• Your task:
The answer must be an exact copy of the lines from the one holding "Click the notification" through the final line of the entries, and nothing else.

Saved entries
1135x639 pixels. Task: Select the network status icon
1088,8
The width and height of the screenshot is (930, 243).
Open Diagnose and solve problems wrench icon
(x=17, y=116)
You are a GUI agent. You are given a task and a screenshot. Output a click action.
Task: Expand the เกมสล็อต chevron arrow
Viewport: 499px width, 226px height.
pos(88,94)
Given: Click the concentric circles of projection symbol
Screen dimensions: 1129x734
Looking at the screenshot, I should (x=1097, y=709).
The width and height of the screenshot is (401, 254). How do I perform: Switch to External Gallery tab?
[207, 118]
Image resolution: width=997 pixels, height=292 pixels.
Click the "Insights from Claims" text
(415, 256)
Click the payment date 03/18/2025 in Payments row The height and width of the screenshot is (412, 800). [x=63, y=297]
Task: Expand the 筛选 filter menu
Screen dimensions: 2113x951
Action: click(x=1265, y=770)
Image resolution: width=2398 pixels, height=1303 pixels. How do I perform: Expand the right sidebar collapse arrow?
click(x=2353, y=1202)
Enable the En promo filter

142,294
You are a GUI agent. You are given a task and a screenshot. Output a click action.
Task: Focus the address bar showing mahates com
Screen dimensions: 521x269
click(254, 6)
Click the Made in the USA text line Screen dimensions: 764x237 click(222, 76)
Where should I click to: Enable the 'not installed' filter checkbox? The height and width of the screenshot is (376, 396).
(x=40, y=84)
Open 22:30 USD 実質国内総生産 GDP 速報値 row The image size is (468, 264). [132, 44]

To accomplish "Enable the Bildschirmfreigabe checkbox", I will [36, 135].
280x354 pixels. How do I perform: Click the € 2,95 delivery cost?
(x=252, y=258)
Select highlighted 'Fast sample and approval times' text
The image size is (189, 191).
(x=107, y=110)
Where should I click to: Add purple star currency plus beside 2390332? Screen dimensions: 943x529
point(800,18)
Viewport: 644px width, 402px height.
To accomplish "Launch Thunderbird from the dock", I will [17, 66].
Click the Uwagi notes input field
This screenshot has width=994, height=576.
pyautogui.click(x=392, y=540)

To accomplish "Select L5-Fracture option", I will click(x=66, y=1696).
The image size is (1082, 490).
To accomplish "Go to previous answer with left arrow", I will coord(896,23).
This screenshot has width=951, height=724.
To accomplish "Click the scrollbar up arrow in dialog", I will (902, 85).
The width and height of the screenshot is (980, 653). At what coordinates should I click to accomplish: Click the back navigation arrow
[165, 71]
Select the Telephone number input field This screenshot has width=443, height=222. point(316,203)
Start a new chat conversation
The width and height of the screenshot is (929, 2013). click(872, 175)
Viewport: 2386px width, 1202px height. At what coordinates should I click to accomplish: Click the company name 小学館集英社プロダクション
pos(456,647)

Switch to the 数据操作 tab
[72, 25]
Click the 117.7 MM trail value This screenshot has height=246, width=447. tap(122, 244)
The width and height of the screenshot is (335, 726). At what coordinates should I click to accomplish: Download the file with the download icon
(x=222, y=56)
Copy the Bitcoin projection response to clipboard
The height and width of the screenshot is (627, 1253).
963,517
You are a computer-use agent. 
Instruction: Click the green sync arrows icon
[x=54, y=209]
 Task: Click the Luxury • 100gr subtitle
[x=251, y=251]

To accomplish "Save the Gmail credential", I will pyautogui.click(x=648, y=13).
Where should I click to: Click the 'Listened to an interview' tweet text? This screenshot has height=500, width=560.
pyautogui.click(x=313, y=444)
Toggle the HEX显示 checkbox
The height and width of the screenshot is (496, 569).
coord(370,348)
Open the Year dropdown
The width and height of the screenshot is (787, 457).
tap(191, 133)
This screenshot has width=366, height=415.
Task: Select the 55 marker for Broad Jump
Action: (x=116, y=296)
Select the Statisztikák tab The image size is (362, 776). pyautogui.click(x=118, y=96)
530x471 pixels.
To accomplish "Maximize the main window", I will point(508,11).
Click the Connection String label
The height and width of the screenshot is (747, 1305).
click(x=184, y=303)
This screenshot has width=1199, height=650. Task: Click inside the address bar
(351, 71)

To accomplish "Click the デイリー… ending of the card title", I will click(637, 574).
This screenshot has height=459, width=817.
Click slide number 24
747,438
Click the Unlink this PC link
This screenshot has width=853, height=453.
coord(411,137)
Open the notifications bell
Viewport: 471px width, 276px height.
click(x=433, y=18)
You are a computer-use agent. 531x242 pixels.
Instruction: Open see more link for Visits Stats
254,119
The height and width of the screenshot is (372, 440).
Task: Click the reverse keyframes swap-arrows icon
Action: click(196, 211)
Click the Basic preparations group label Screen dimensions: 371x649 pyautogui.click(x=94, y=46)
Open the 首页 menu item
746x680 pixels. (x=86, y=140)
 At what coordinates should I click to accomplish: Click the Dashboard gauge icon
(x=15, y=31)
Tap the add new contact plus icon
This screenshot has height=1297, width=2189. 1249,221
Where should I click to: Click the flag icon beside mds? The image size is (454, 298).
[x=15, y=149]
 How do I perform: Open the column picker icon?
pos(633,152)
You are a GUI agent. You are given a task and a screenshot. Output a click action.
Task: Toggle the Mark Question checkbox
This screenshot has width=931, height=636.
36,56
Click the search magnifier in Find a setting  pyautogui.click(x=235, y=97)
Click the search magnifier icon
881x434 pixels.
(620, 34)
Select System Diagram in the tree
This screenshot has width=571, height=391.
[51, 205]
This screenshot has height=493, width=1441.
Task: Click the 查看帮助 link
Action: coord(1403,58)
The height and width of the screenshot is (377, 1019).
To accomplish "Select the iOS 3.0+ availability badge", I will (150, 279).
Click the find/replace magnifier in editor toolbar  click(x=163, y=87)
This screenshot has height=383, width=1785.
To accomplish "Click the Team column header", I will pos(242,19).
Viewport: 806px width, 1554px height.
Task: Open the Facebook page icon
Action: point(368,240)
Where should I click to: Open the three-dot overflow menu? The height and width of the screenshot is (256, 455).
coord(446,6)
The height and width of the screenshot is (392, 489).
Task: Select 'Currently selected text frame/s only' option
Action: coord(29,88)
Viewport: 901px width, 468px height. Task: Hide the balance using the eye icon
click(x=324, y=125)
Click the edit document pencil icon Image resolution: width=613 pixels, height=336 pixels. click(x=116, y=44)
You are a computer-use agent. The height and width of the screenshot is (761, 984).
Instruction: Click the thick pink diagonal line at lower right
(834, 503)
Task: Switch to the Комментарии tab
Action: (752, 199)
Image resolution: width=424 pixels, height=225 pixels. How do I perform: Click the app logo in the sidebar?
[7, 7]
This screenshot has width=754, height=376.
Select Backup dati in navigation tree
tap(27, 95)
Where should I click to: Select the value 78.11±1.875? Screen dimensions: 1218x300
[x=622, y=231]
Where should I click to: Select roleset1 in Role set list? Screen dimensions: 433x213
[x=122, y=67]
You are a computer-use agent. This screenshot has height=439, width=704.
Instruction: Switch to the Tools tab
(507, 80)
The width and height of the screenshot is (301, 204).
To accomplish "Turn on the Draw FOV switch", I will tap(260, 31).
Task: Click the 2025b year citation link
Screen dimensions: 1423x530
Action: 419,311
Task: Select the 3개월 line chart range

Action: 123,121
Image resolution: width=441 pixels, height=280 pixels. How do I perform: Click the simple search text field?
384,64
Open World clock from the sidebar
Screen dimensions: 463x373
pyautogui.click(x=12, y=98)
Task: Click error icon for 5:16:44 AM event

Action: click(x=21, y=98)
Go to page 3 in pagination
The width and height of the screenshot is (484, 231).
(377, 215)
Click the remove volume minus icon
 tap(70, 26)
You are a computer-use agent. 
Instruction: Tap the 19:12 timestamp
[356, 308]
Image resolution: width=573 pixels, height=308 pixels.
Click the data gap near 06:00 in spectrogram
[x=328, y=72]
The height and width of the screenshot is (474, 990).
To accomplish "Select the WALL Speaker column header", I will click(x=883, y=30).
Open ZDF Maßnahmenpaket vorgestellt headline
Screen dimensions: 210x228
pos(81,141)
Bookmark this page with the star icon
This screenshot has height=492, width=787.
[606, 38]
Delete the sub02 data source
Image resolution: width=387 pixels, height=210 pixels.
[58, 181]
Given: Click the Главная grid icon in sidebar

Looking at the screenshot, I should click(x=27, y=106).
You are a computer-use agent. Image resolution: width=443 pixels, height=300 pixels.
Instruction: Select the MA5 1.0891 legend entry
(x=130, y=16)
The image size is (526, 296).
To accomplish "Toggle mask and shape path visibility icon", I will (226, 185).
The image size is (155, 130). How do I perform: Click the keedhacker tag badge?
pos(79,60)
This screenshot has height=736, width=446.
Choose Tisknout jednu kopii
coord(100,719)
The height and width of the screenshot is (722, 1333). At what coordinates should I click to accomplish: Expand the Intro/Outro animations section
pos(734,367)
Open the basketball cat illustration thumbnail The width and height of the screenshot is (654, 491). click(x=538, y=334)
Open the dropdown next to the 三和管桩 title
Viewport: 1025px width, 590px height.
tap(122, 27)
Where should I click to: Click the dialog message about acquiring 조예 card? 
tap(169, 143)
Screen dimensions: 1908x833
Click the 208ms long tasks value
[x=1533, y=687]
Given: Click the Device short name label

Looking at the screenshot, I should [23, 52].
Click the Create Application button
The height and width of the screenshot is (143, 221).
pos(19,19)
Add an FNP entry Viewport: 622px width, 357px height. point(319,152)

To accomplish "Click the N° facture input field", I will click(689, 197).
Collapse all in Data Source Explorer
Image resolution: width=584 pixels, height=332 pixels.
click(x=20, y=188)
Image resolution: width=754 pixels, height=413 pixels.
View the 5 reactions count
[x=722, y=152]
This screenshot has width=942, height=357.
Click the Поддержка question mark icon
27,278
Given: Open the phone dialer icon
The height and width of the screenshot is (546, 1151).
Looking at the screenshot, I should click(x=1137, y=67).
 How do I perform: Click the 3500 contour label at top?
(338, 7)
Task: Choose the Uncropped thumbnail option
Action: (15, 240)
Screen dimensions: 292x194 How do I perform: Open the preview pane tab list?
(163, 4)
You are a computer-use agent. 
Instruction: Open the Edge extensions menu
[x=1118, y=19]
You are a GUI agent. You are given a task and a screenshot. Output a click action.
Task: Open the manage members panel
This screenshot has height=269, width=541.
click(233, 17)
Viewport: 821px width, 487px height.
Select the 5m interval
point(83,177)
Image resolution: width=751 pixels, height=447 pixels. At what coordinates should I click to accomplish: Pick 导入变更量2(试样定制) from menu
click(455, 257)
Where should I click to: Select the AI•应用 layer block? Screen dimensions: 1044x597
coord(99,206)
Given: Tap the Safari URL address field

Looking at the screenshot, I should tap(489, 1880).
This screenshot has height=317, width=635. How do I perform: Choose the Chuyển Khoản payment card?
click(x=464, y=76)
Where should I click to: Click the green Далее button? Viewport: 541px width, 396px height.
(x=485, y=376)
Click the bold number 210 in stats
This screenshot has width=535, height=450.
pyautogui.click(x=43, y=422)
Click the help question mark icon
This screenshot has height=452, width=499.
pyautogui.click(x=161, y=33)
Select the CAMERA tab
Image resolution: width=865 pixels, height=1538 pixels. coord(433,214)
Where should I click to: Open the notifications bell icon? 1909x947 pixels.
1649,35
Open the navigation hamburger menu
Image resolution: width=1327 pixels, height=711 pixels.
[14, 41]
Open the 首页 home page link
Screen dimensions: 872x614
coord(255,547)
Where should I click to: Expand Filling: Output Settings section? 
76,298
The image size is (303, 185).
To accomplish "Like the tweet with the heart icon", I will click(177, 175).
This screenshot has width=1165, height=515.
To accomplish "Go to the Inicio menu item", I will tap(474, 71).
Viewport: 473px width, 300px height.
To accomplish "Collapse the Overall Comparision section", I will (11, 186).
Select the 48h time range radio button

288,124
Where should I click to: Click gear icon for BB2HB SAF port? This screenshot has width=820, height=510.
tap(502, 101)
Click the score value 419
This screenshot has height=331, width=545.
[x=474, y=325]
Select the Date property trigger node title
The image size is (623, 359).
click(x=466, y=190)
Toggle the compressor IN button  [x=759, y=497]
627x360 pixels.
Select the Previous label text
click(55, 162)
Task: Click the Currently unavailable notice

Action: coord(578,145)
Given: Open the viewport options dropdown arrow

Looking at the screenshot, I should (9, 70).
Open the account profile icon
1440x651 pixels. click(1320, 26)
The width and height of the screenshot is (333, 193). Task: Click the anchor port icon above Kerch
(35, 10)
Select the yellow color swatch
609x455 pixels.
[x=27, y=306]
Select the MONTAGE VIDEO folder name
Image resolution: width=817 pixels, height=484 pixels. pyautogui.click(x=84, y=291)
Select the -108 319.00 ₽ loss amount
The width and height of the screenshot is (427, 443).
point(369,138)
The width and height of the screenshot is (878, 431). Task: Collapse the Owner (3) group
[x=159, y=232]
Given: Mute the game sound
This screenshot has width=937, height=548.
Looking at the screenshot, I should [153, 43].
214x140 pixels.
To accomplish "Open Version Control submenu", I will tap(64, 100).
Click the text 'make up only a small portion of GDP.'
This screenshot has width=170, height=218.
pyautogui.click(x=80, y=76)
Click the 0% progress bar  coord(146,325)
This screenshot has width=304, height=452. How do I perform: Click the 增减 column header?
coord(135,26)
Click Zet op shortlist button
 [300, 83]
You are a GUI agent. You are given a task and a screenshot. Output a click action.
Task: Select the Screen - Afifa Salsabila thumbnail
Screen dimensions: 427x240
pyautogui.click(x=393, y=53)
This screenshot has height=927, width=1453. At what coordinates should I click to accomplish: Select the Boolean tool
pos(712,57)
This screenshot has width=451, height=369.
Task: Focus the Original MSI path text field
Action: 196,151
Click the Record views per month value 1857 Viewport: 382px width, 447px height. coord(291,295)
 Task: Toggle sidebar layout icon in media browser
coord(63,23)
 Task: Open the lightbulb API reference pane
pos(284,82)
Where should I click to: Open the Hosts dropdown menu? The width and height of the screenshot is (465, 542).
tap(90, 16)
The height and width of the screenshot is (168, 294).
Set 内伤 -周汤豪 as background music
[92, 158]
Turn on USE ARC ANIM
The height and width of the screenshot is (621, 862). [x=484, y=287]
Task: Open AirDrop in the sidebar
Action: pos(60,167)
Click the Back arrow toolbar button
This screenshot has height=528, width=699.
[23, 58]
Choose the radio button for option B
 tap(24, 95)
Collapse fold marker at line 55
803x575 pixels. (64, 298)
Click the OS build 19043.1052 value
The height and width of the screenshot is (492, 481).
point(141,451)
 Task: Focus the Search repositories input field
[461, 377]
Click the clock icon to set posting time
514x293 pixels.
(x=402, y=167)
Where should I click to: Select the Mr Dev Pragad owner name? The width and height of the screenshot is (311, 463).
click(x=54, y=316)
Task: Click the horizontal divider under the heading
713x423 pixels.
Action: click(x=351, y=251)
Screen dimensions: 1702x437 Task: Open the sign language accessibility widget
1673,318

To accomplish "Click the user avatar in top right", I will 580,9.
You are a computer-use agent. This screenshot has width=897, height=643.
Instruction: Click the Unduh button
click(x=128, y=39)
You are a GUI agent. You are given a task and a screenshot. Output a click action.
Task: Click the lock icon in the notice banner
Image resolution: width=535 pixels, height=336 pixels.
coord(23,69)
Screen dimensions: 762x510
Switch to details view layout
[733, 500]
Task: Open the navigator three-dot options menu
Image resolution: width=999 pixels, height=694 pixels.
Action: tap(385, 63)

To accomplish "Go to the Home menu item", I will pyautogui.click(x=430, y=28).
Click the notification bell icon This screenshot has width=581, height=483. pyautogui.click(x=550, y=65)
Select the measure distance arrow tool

• Task output:
Click the notification bell icon This screenshot has width=581, height=483. pyautogui.click(x=550, y=65)
Select the measure distance arrow tool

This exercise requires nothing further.